First off - you are very welcome here and there is no need at all to apologize!
I can relate to your pain, in my case I was formally disinherited because of my choice of a wife - my parents did not approve. (They were dead wrong BTW)
You are not at that concluding stage in your relations with your father as yet, and it is a most important tie - for lots of reasons.
You've heard the reasons second-hand for his distance and you mention he does not know how to talk to you - not that he has totally written you off.
If it was me I'd try to find a way to give him a measure of understanding. A painful task for you, and one that may well not work. However in later life I'd feel sad if I thought I had not tried every avenue.
How to try - well three things come to mind:
Firstly by sitting him down and talking. Make an arrangement you want to meet and carefully plan what you want to say.
If it was I then I'd emphasize your love and regard for him, the fact he always was your protector, that you are the same person he has always known, and that your sexual preferences are, in some ways a side issue. How much it means for your relationship to continue. (I believe no father worth his salt would wish to cause heartbreak in an offspring).
That what you look for in a partner is based on many things including honesty, kindness, strength and so on as well as sexual attraction (presuming all that to be the case of course - from your tone I suspect it is).
Feel free to say how upset you are at this growing rift. BTW don't apologize, he has to accept you as you are.
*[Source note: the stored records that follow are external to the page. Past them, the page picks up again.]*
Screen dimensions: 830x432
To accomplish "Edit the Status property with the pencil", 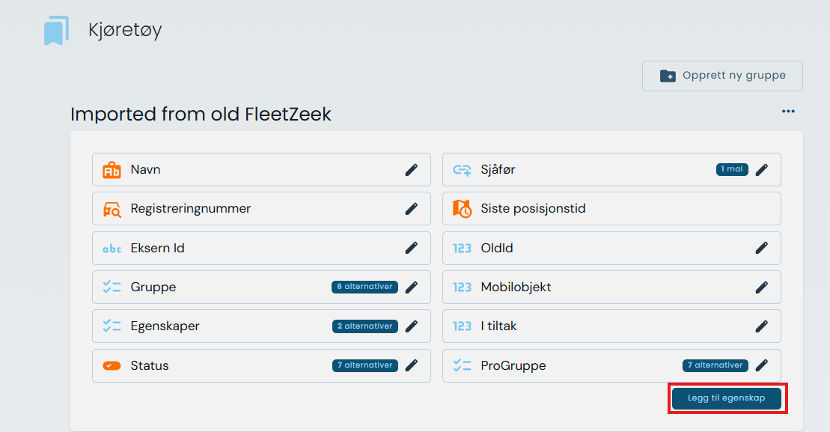I will tap(411, 365).
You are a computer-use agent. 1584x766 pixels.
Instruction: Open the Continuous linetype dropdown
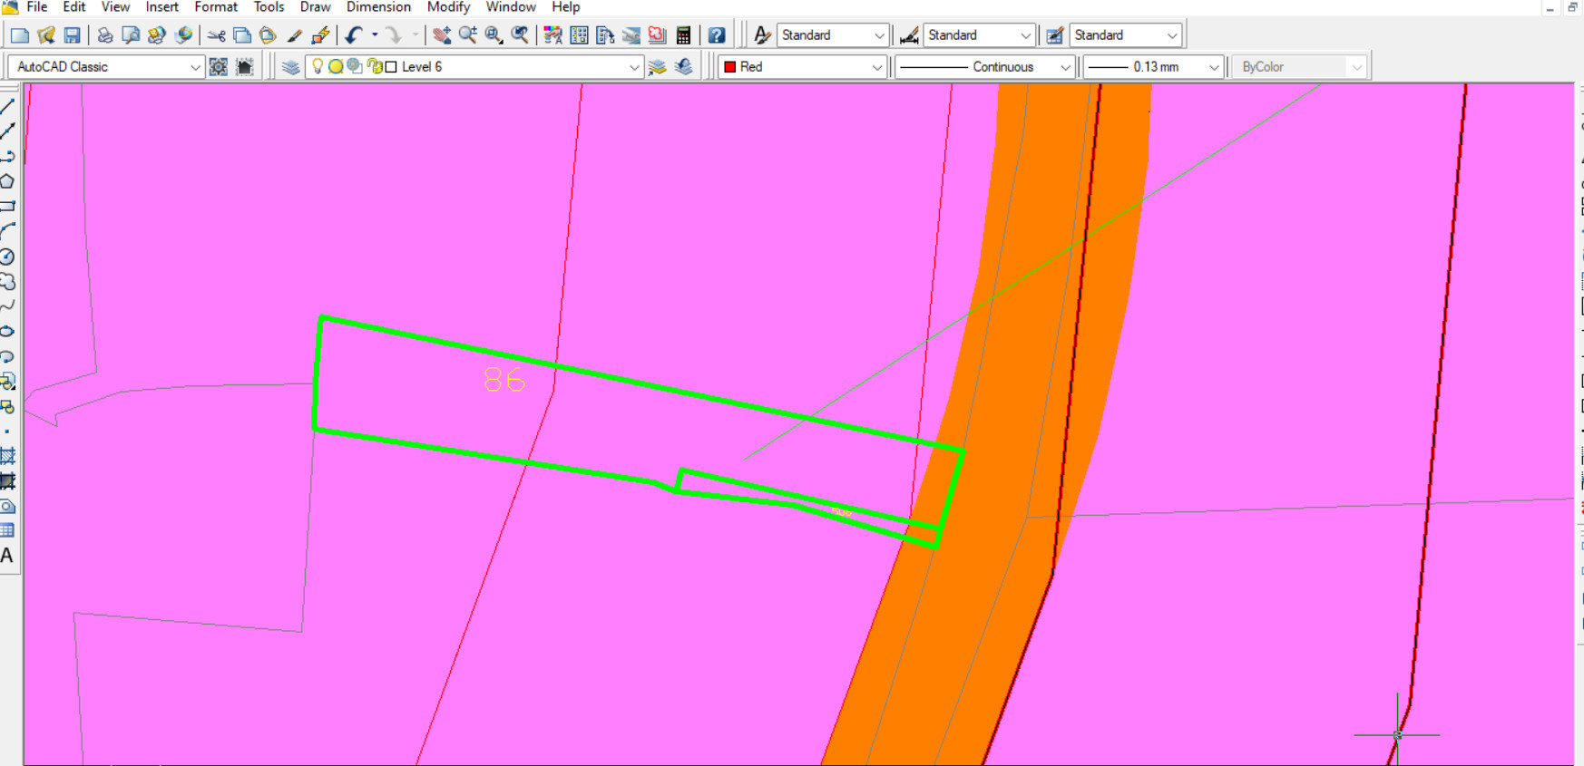1065,67
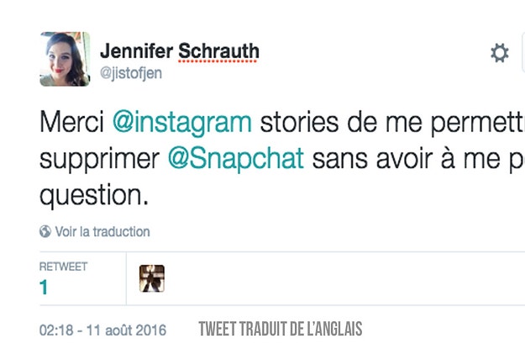Click the caption Tweet traduit de l'anglais
Viewport: 525px width, 349px height.
click(x=280, y=328)
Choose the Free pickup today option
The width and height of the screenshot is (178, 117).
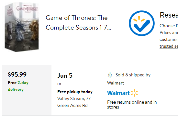click(75, 92)
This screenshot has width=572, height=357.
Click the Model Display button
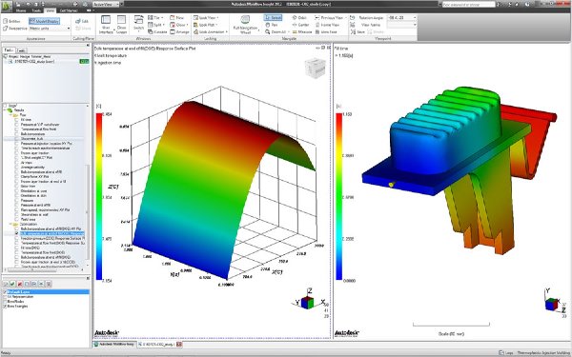click(x=44, y=21)
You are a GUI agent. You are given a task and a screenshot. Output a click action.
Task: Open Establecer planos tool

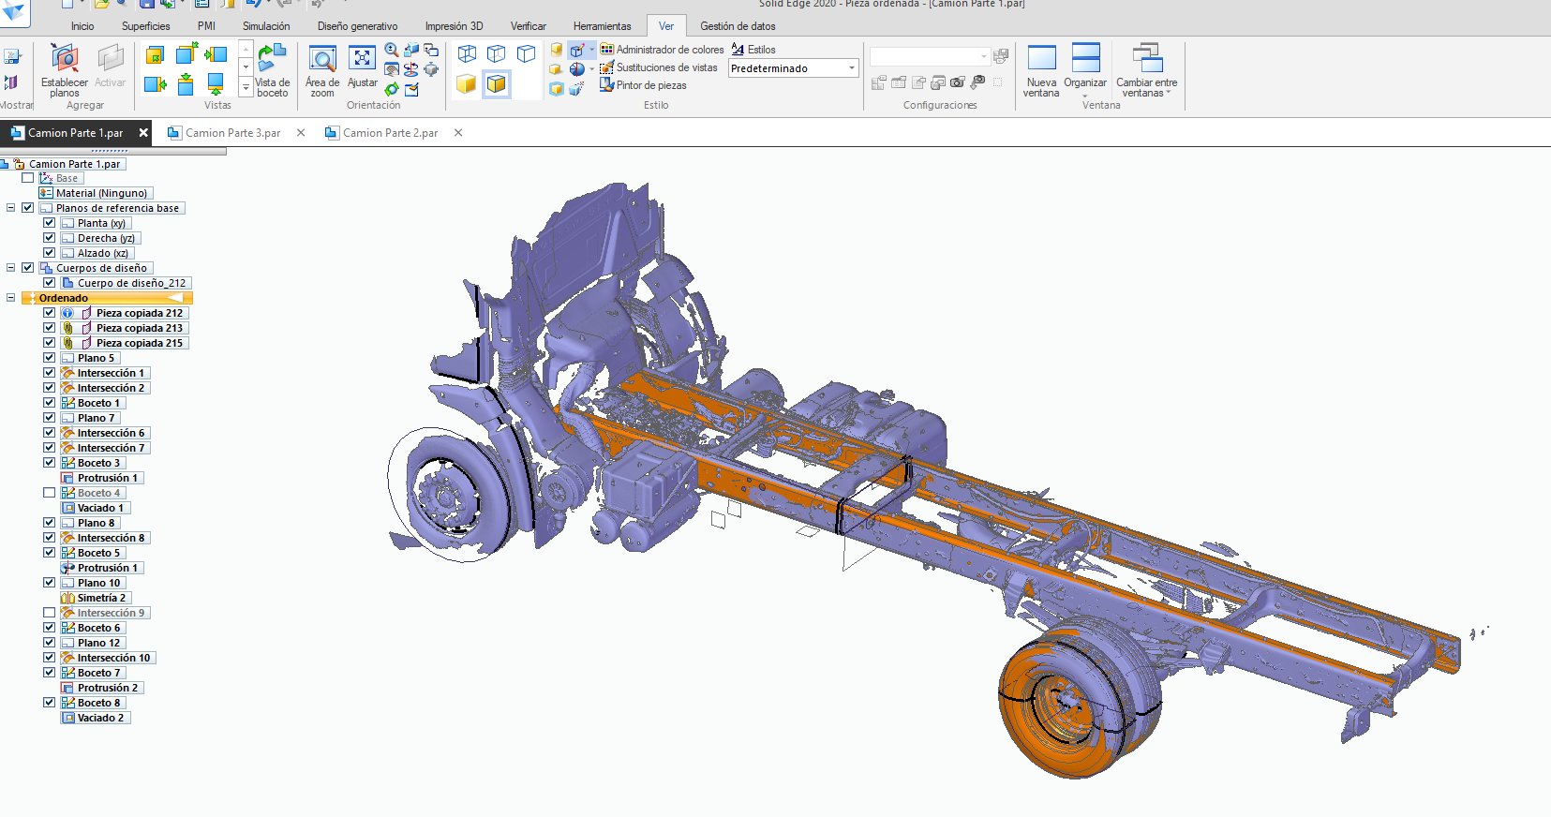[65, 59]
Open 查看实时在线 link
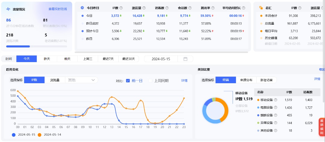Screen dimensions: 325x142 click(x=58, y=9)
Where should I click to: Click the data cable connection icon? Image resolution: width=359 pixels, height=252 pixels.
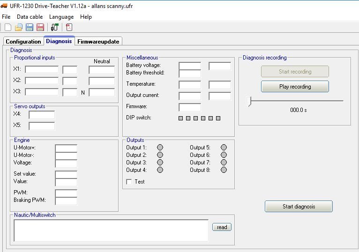55,27
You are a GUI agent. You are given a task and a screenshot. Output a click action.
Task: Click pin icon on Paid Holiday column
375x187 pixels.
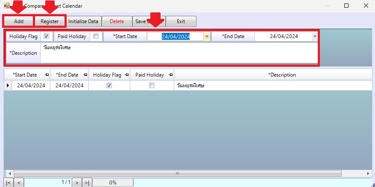[x=171, y=75]
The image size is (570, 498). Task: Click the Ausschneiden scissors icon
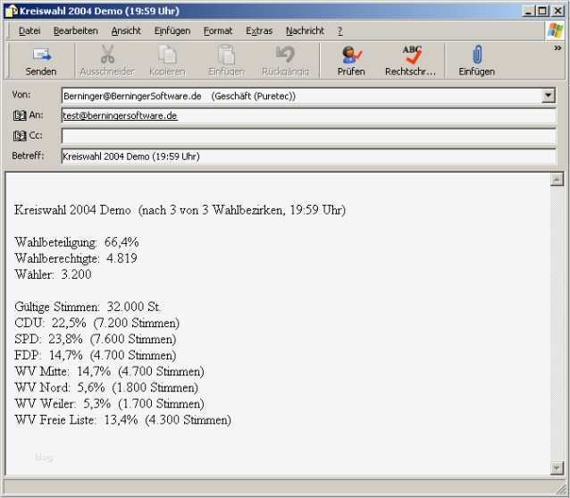pos(107,54)
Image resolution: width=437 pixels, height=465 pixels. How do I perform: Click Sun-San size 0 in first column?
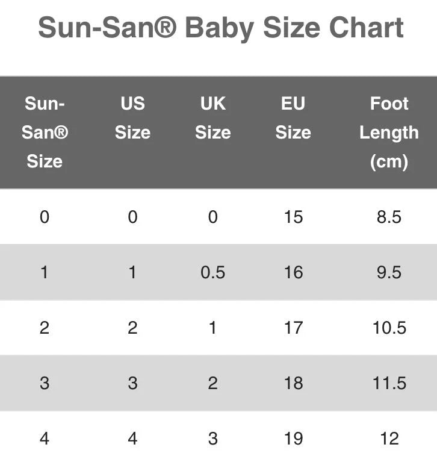coord(45,217)
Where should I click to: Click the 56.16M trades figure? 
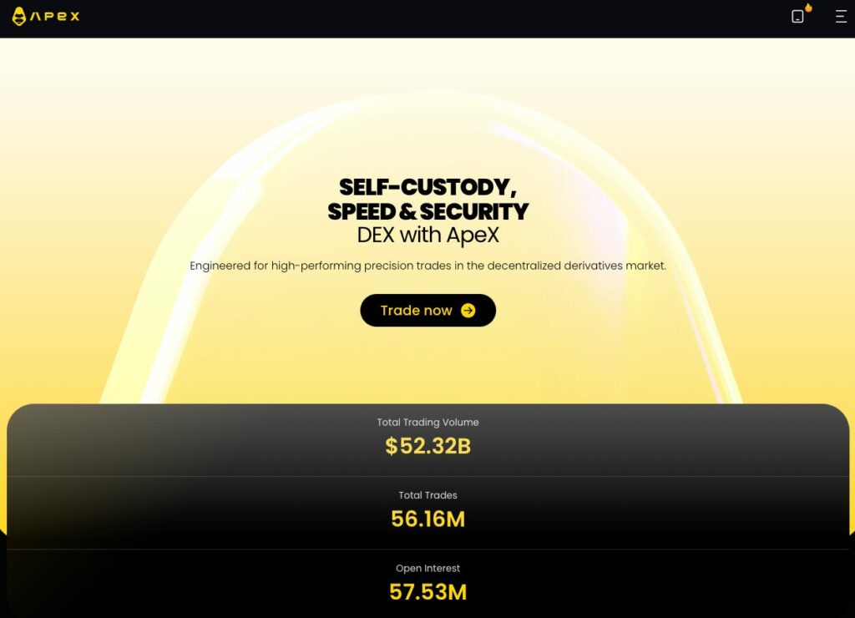[x=428, y=519]
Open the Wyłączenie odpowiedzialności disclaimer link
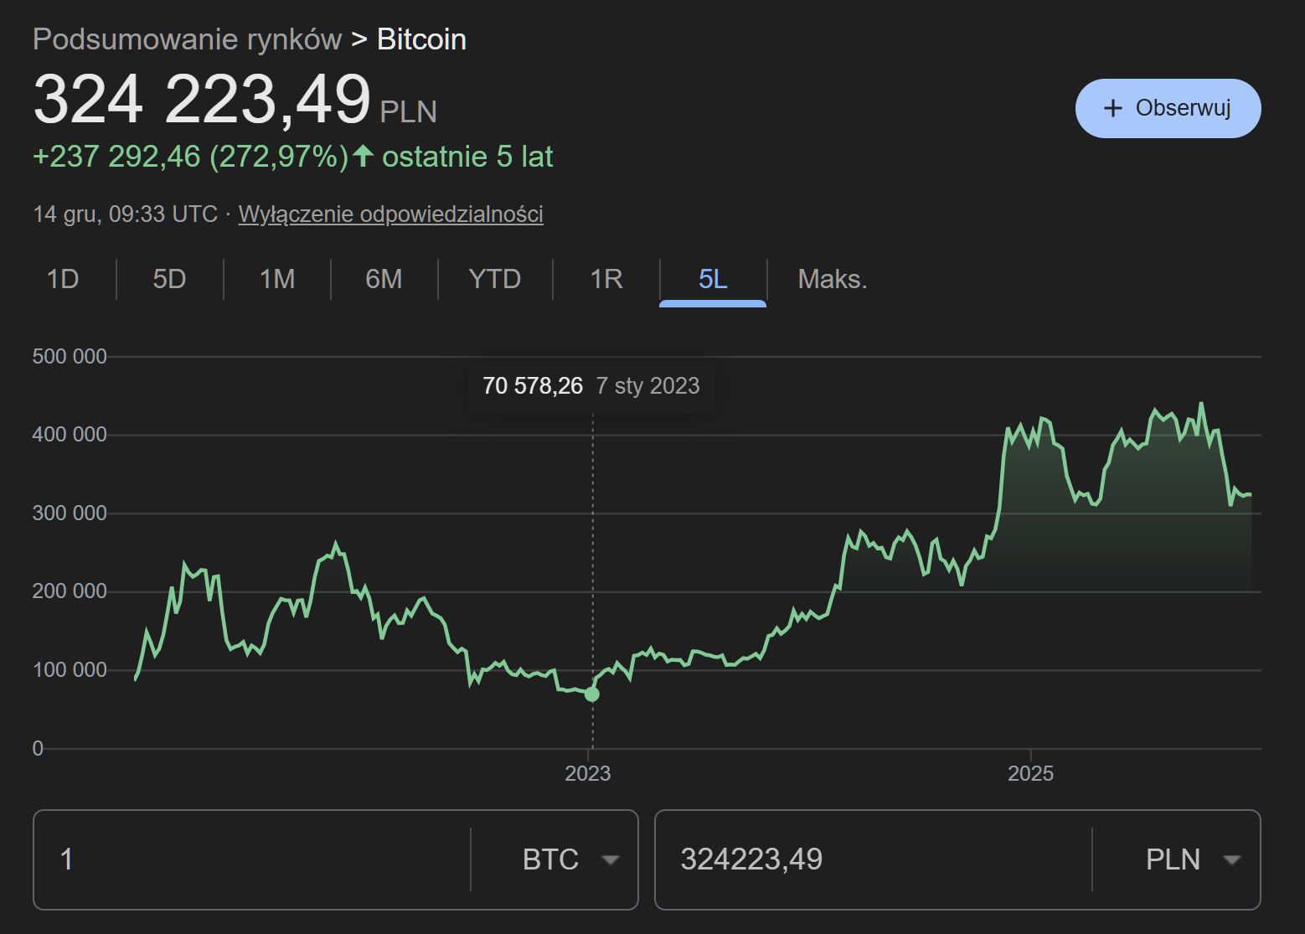The width and height of the screenshot is (1305, 934). [390, 214]
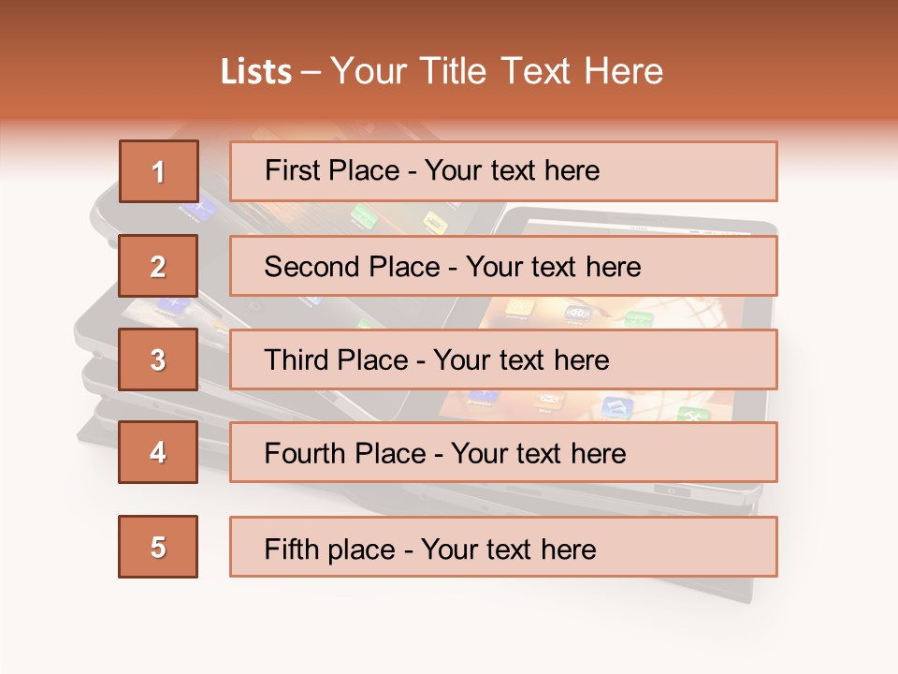Select the number 3 box
The image size is (898, 674).
(158, 359)
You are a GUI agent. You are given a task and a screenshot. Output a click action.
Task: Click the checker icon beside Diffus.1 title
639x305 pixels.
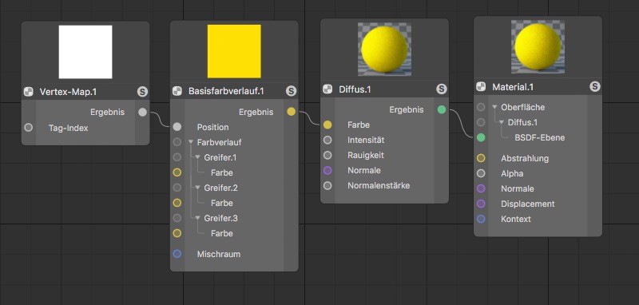[x=327, y=89]
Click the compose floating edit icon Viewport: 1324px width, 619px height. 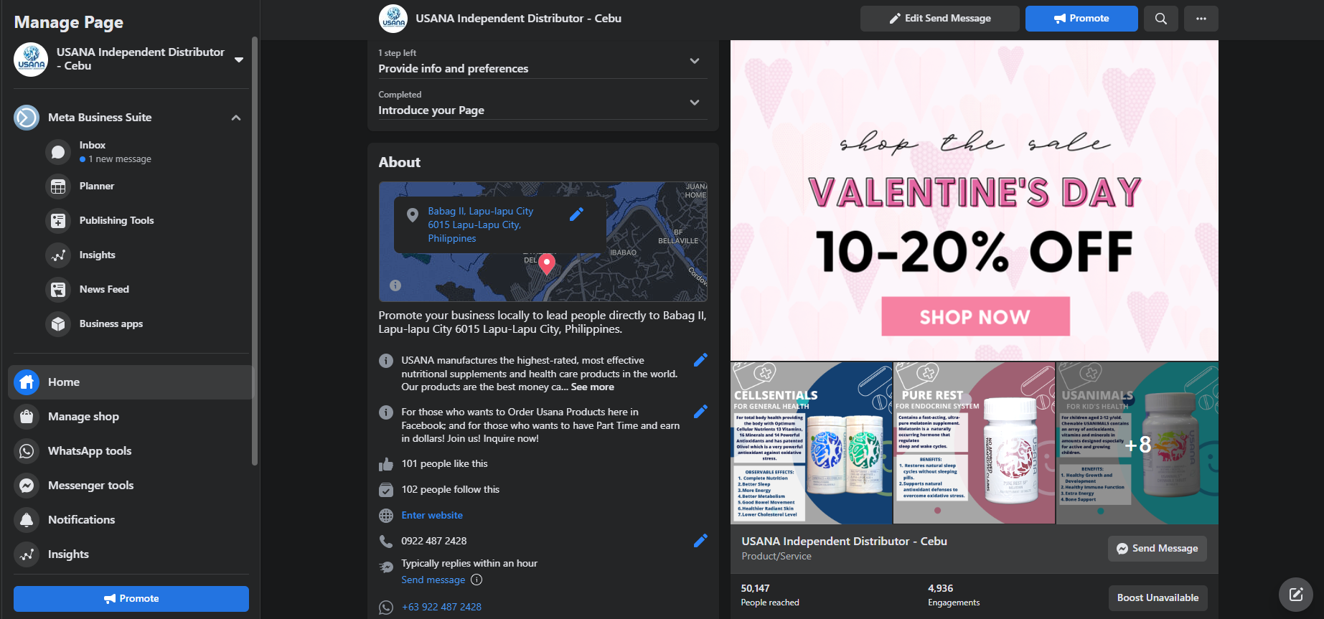pyautogui.click(x=1296, y=595)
Secondly see if there is an influential intermediary - is his new wife approachable - or is there someone else your father listens too or holds in high regard? Get them to talk first before meeting with your father.
Lastly of course you can write it all down and give it to him.
None of this may work, some people have prejudices too deeply ingrained, or feel alternative sexuality a threat in some obscure way, however as I said, if it was me I'd try.
As the person on the spot you are the best one to judge what is appropriate.
Please feel free to post as often as you'd like, you can be sure of understanding here.
My best wishes,
Many years ago there were parents who never believed in depression, because they thought it was just a way to get out of doing something, how wrong that was, but then depression was considered to be taboo, and even now there are people who still feel the same, just as they do with regards to being LGBT, unfortunately that's very sad, because the world is full with an enormous variety of different people.
Firstly the point that you made about his second marriage can quite easily happen, although it's not the point you're making, because that's exactly wht happened when my Dad remarried, while Mum was in a nursing home, but his second wife made him withdraw from all of his family, until she passed away, and then came back to us.
Your father is only assuming that you maybe this way, but he doesn't know, so maybe as you're bi sexual you could take a g/friend to go and meet him, then hopefully communication between the two of you can return.
Everybody has their own choice on what type of relationship they want to have, so whether you want to keep it quite or tell your mates is only up to you and how comfortable you feel in telling them, but in the end it's not something you should ever have to worry about. Geoff.